What Is Genetic Information?

Federal law prohibits multiple forms of discrimination, including age, race, and sexual orientation, yet many California residents may not know that employers are also prohibited from using genetic information to discriminate against workers, or even understand what genetic information is. According to the U.S. Equal Employment Opportunity Commission, genetic information includes different aspects of a person’s genetic background.

First, genetic information can consist of certain medical information about a person. For example, if a person has undergone genetic testing, the results derived from these tests are considered genetic information. Additionally, if a person has participated in genetic services, data taken from these services is also classified as genetic information. Genetic information may also include an individual’s participation in clinical research that utilizes genetic services.

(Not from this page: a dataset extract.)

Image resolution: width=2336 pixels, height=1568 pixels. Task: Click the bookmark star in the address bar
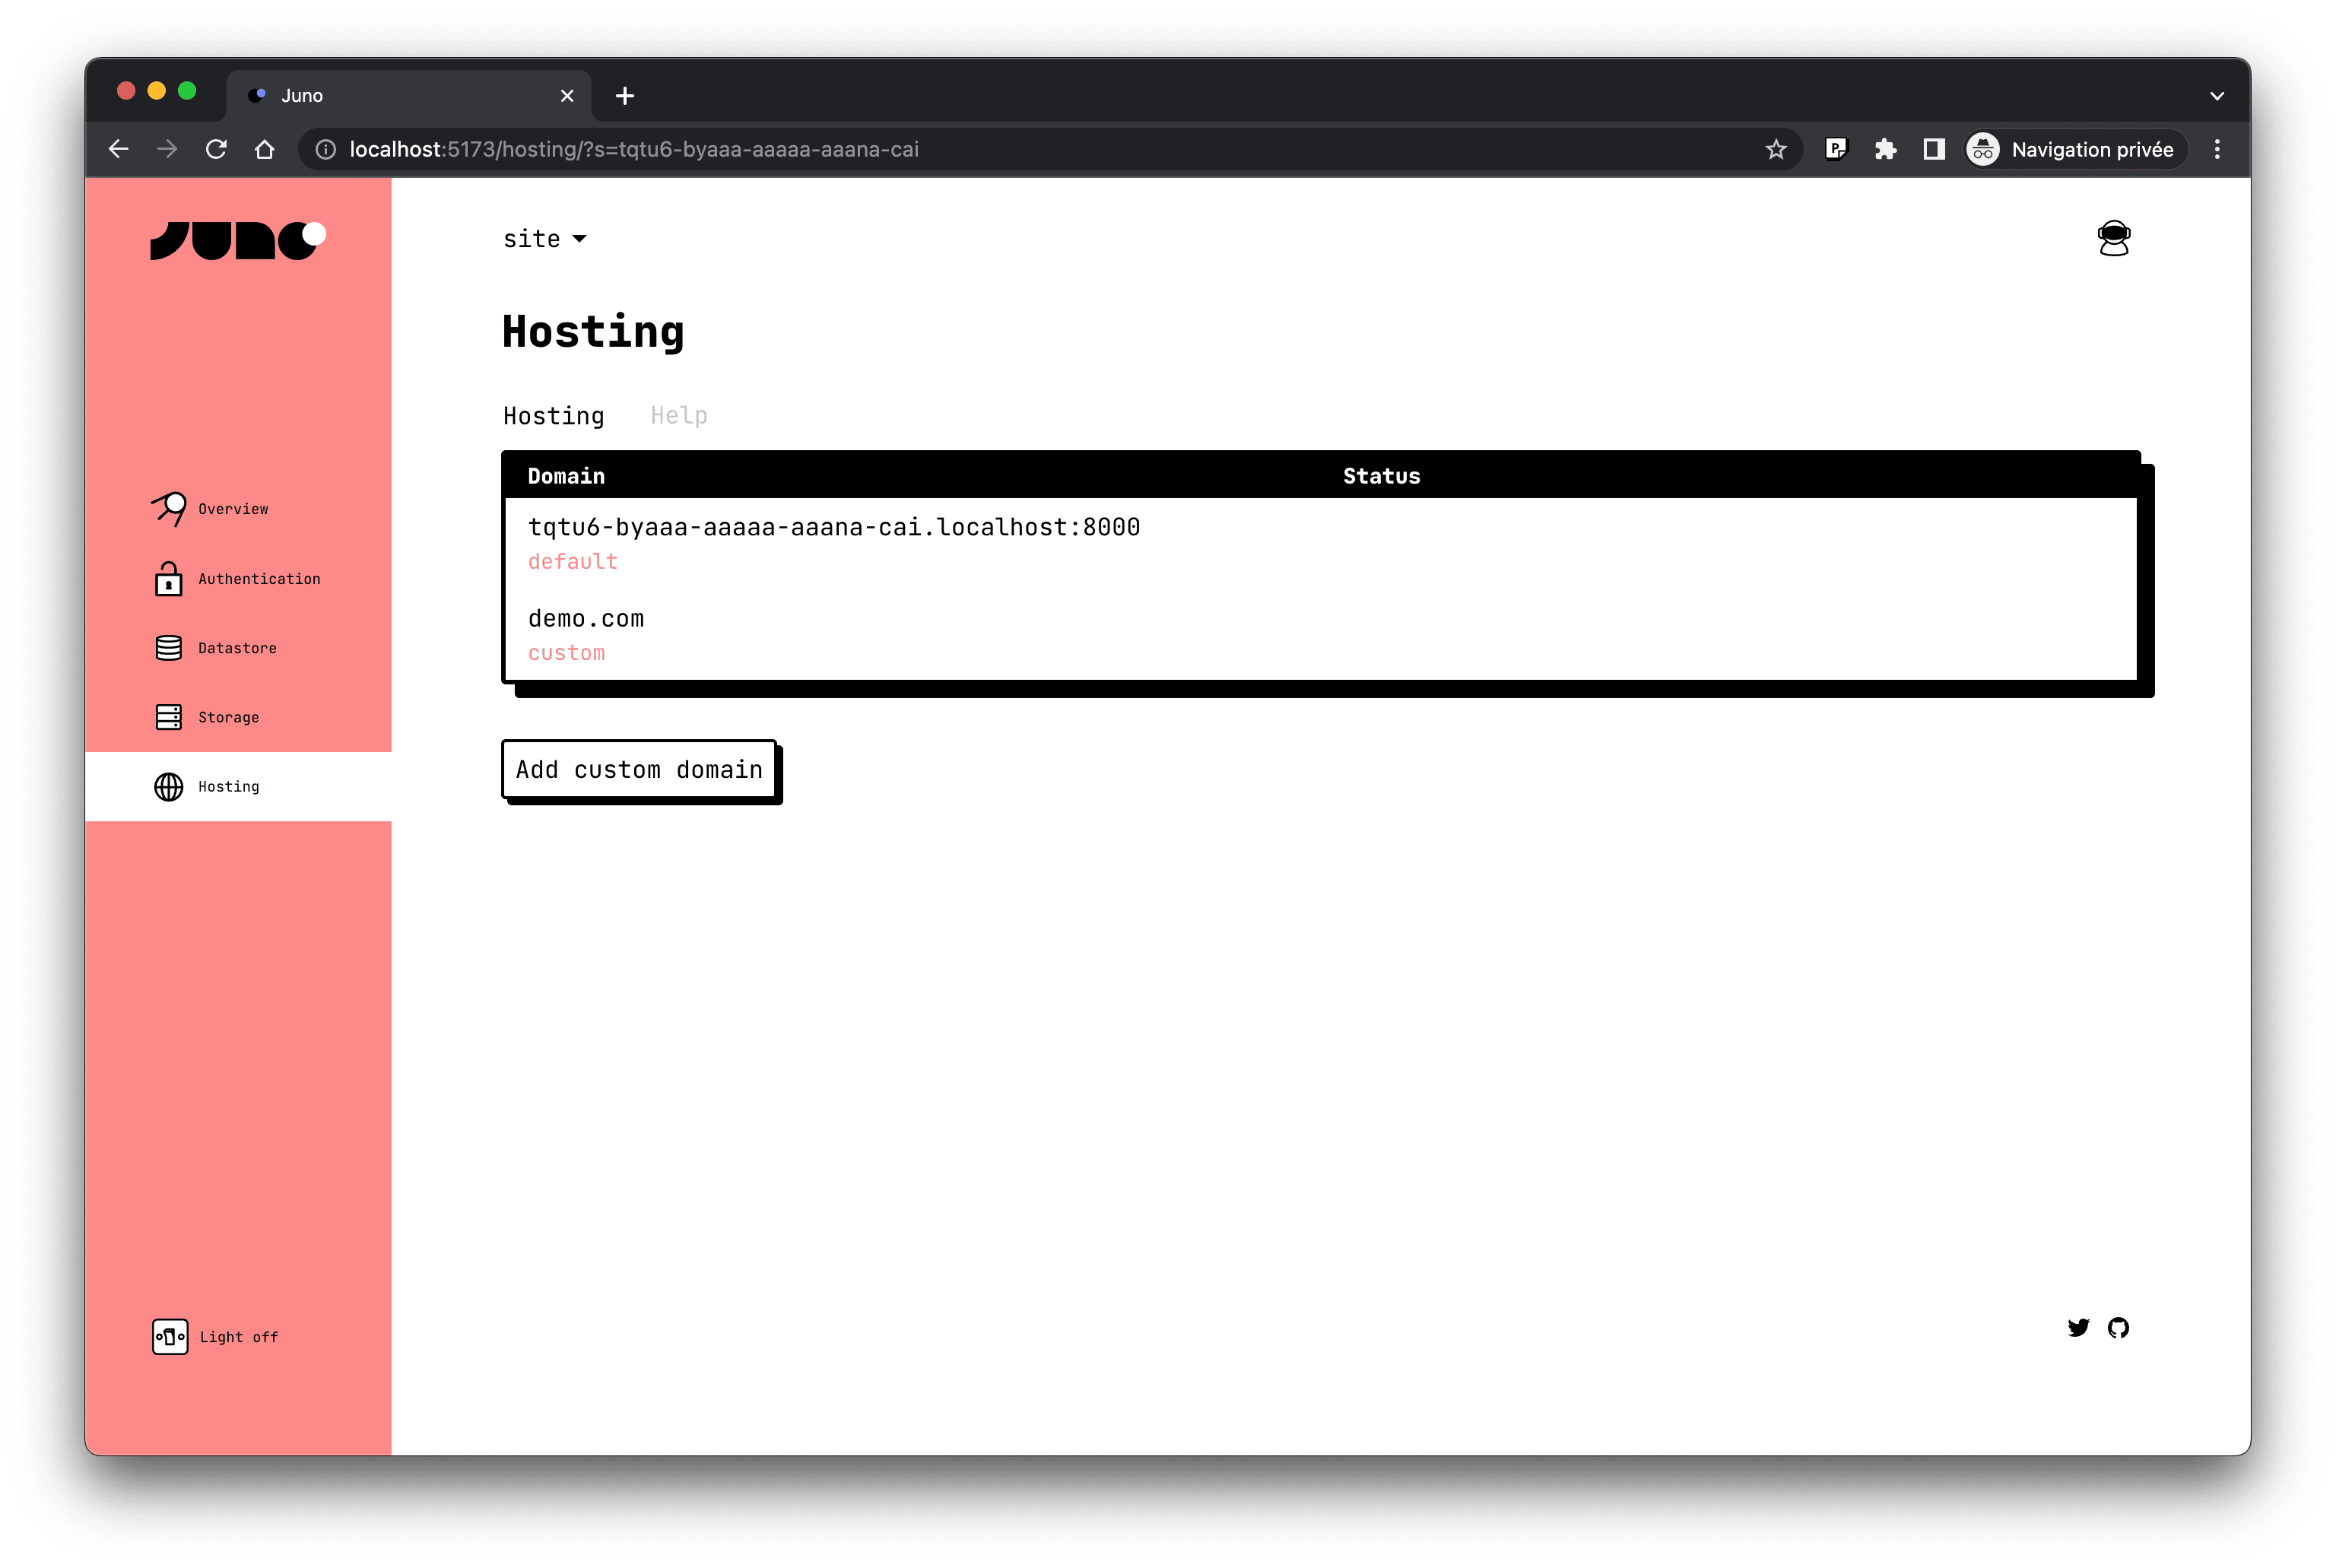[x=1776, y=149]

An individual’s genetic information can also apply to family members. This includes genetic testing or genetic services performed on family members. Genetic information may extend to the fetus of a family member, or a frozen embryo that is legally held by a member of the family using assisted reproductive means. Additionally, records that detail ailments and diseases of family members, also known as family medical history, is also part of a person’s genetic information since a family’s prior medical history can be used to figure out if a person is at added risk of a disease, a medical condition or other ailments at a later date.

The Genetic Information Nondiscrimination Act of 2008 makes it clear that this information cannot be used by employers in making hiring decisions. Additionally, labor organizations, employment agencies, and other entities covered by Title II of GINA are restricted from making requests to see such information, as well as purchasing or requiring genetic information. This law also places strict limits on how genetic information can be disclosed.

This article is intended to inform you about the topic of genetic information and should not be taken as legal advice.